* Passage for review:
⁂

Bringing Integrative Medicine to the Ann Arbor Veterans Hospital

By Kirsten Mowrey

Allison Mitchinson walks through the Veterans Hospital in Ann Arbor as an old hand. Sliding around groups, easing her way through the busy hallways, she confidently guides me until we come to a nondescript door that leads to an inner office area. Here, at her desk, “whole person treatment” is taking its latest step in a long journey. Mitchinson, a licensed massage therapist, creates integrative care within the hospital environment. She and two colleagues are using their expertise to help local veterans address pain and health issues. They are also publishing research about their work.

Integrative medicine, in the forms of massage, acupuncture, spinal manipulation, and energy work, has been growing in America since the early 1970s under various names and guises like complementary care and alternative medicine (CAM), and has been hugely successful in the private sector. Integrative therapies run a parallel course to traditional medical care, with patients crisscrossing into each system, but professional cross-pollination has been minimal. According to Dr. Rita Benn, Director of the University of Michigan’s Faculty Scholars Program, there are around 60 universities that have small programs working with integrative care, mostly because of champions within each system committed to using it.
 
“We had very supportive management,” said Mitchinson, explaining how integrative medicine came to the VA administrative leadership and grant support provided the initial push. She explained:

I was working in the health services research and development group, finishing up going to [massage] school, and found out Dr. Hinshaw, who was chief of staff here at the time, was doing a pilot study on massage therapy. I wrote and asked if they needed any help, and next thing I know, I was involved with it. That pilot study in 2000 was the predecessor to [a published] study. I wrote the grant for that in 2001 with Dr. Hinshaw.

The study researched postoperative pain management following cardiac surgery, using massage as an adjunct (assisting) therapy. It was the largest random controlled study using massage at the time. The conclusion? “Massage is an effective and safe adjuvant therapy for the relief of acute postoperative pain in patients undergoing major operations.

It is unprecedented: a large traditional health system reaching out to tap into the local wealth of integrative therapies, to better provide for the needs of their patients.

⁂

Records drawn from a dataset:
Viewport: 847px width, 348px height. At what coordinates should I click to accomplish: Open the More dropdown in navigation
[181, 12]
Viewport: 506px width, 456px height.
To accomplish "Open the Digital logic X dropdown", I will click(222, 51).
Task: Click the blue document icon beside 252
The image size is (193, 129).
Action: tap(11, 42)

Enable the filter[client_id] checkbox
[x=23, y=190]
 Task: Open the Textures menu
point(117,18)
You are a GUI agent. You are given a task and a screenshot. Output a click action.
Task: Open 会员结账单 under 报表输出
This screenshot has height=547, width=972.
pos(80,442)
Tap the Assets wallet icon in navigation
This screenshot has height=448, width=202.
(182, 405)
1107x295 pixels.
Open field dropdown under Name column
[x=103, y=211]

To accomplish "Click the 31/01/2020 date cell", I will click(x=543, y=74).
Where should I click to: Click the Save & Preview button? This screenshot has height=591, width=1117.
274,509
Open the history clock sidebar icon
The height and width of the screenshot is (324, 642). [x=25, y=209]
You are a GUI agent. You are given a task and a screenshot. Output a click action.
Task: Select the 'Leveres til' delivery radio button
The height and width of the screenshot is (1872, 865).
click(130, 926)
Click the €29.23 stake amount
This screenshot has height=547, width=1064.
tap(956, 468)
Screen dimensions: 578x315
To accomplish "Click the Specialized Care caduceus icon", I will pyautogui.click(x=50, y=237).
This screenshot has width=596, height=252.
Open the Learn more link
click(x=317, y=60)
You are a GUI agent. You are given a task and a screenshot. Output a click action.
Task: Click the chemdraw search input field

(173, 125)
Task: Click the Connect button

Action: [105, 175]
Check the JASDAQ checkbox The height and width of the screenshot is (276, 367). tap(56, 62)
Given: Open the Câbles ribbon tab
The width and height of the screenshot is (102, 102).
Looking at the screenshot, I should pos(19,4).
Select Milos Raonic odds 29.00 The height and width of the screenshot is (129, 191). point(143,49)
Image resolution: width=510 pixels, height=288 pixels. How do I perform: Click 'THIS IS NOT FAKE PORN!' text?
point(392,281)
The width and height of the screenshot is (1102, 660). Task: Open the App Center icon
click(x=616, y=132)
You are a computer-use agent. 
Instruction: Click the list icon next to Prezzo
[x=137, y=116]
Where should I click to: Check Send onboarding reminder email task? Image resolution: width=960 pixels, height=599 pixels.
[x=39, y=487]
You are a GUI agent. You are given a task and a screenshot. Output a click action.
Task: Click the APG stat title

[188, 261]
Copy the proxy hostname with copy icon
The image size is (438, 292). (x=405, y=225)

⁂

* Problems and tasks:
1. Answer these from the article on integrative medicine at the Ann Arbor veterans hospital:
(a) What kind of licensed professional is Allison Mitchinson?
(b) According to Dr. Rita Benn, about how many universities have small programs working with integrative care?
(c) In what year was the pilot study on massage therapy done?
2. Extend the article on integrative medicine at the Ann Arbor veterans hospital with a few more paragraphs, picking up after its final sentence.

* Answer section:
1.
(a) A licensed massage therapist.
(b) Around 60.
(c) 2000.

2.
Mitchinson continued in a level voice, pausing to adjust her glasses: “Originally, there were two proposals, one for a massage therapy program in palliative care and one for pain management. I was working with Dr. Hinshaw to make the pain management proposal and the VISN proposal.” VISN is short for Veterans Integrative Service Network. The nation is broken up into 22 regions, or VISNs, with each area meeting required dictates for care. Locally, our VISN includes the Lower Peninsula of Michigan, Ohio, and Indiana. “We were told: we’re not going to fund both of these but we’d like you to do both of these. So that was how the whole thing started. The VISN’s acceptance of the proposal and willingness to fund it was a direct effect of that study — [it had] shown [massage] was effective.” The study was published in 2007 in the Archives of Surgery, the same year Mitchinson’s grant for massage therapy was accepted by the VA. Her massage therapy position began in 2008.

Her colleague, Dr. Paul Moga, arrived in 2007. With two professionals on board, integrative care had arrived in the VA Ann Arbor Healthcare System. A compact, bearded man, his demeanor is quiet and attentive. “I started life as D.O. [Doctor of Osteopathy] and went back to school to do graduate work in biomechanics. I gravitated from family practice to musculoskeletal in the late 90’s, and did occupational medicine at Detroit Medical Center for the city’s police and fire fighters.” After that he began his fellowship at the VA, doing manual medicine part-time at the VA hospital. Manual medicine is the use of palpation and directed techniques to aid in the diagnosis and treatment of musculoskeletal disorders. If a patient has pain with lifting, for example, a clinician may touch the areas affected, move a joint through range of motion, and use body weight or pressure to improve function. He explained, “I was finishing my year, my boss said, ‘How’d you like to stay?’ and I said, ‘OK.’ I started doing more manual medicine, started the clinic, and taking on additional responsibilities.”

For years Dr. Moga and Allison Mitchinson were it for the clinic, until Nurse Nancy McKlaren arrived in 2015. McKlaren provides Healing Touch, an energy therapy where practitioners consciously use their hands in a heart-centered, intentional way to support and facilitate health and healing. “I’ve had men who sat right where you are who said, ‘I think it’s a bunch of hogwash and I think it’s stupid, but the doctor asked me to do it, so I’m going to do it,’” related McKlaren. “And then when I’m done, they sit up off the table and they are like, ‘Wow, that was intense,’ and at that point they buy right into it. ‘I’m coming next week.’ Experience speaks louder than [their] belief system.”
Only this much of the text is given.